[Stored data]
= = = =

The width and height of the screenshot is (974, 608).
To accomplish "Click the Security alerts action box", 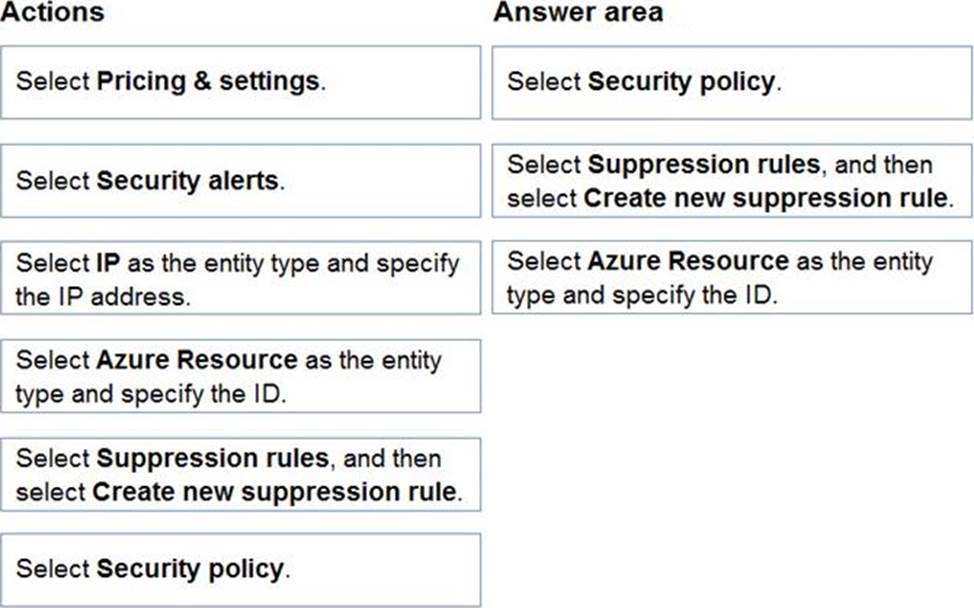I will click(x=240, y=181).
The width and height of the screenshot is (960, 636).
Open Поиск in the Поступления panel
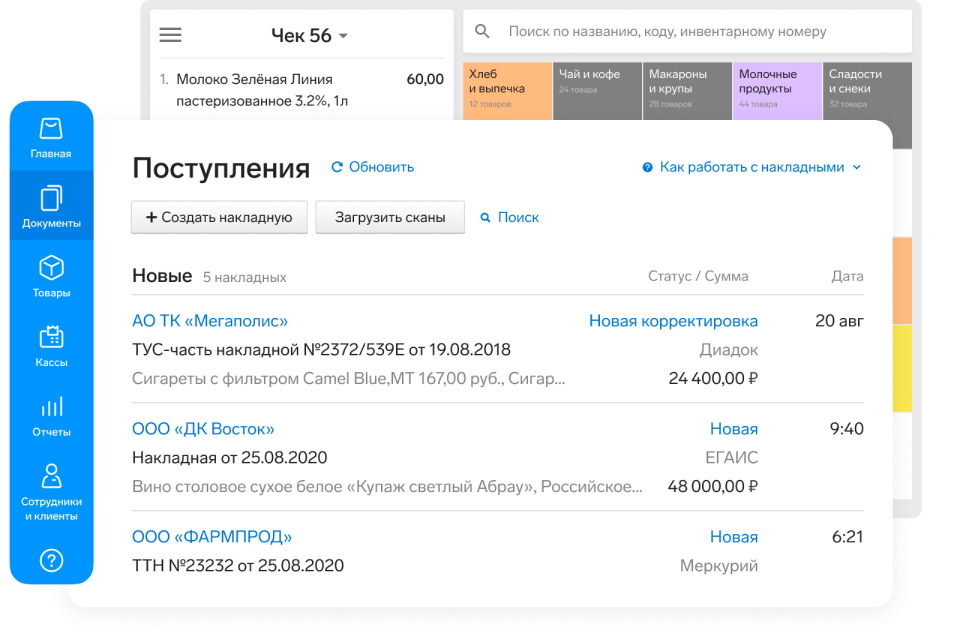tap(509, 217)
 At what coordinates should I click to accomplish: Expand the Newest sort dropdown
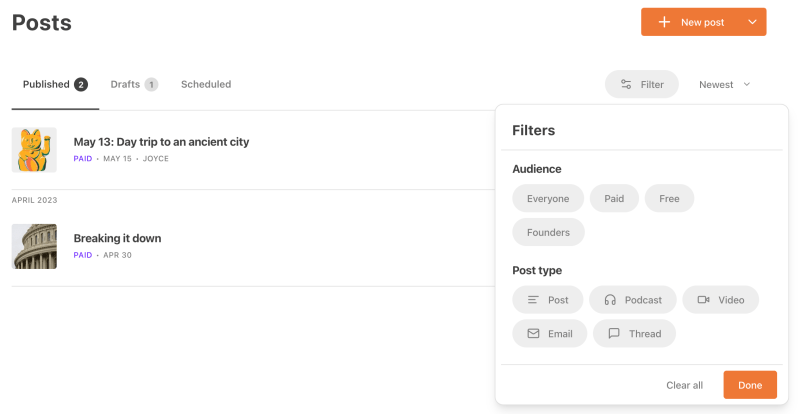725,85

= = = =

#### What to produce:
Please transcribe exactly the lines from the one containing "The width and height of the screenshot is (960, 636)." through the final line of the data, including both, and nothing else. Pictures are to be left out.

#### Task response:
The width and height of the screenshot is (960, 636).
Open Поиск in the Поступления panel
tap(509, 217)
 At what coordinates should I click to accomplish: Expand the Newest sort dropdown
725,85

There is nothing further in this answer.